— Твое счастье, что ты не можешь меня рассердить: ты еще мальчик, а я — взрослый мужчина и не должен был тебя раззадоривать. Но пусть это послужит тебе предостережением.

Конахар хотел было ответить, но смолчал и вышел вон из комнаты, прежде чем Саймон опомнился настолько, что мог заговорить. Дороти металась туда-сюда, хлопоча с притираниями и целебными травами. Кэтрин, едва увидев проступившую кровь, потеряла сознание.

— Я пойду, отец Саймон, — мрачно сказал Генри Смит. — Мне бы угадать наперед, что опять, по злому счастью моему, за мною притащатся брань и кровопролитие, когда я хотел бы внести в этот дом только мир и счастье. Не беспокойтесь обо мне — посмотрите на бедную Кэтрин: драка напугала ее чуть не до смерти, и все по моей вине.

— По твоей вине, сынок?.. Виноват этот горец-катеран7, будь он трижды проклят! Но завтра же он вернется в свои лощины, или придется ему познакомиться с нашей пертской тюрьмой. Покуситься па жизнь гостя в доме своего хозяина! Это разрывает между нами все узы… Дай мне, однако, взглянуть на твою рану.

— Кэтрин! — повторил оружейник. — Взгляните на Кэтрин!
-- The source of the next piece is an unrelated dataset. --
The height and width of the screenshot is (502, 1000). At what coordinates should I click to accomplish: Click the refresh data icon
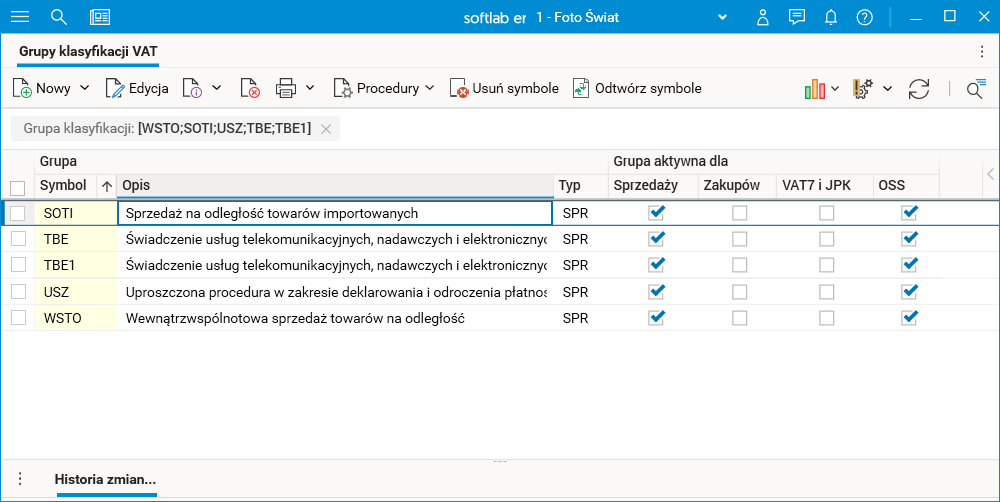919,89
— О ней позаботится Дороти, — сказал Саймон. Неожиданность и страх не убивают насмерть. Иное дело — кинжал или нож. И если она — моя дочь по крови, ты, дорогой Генри, сын моего сердца. Дай мне осмотреть рану. Скин-окл8 — зловредное оружие в руке горца.

— Для меня он значит не больше, чем коготь дикой кошки, — сказал оружейник, — и сейчас, когда на щеки Кэтрин вернулся румянец, я и сам, увидите, мигом поправлюсь.

Он прошел в угол, где висело маленькое зеркальце, и, быстро вынув из кошелька немного корпии, приложил ее к порезу. Когда он, расстегнув кожаную куртку, обнажил шею и плечи, их мужественная мускулистая лепка удивила бы хоть кого, но еще неожиданней показалась нежность кожи, разительно белой там, где она не загрубела, как на лице и руках, под ветром и солнцем или под жарким дыханием горна. Быстро остановил он корпией кровь и, смыв водой все прочие следы схватки, снова застегнул свою куртку и вернулся к столу, за которым, все еще дрожа, сидела Кэтрин, бледная, но уже оправившаяся после обморока.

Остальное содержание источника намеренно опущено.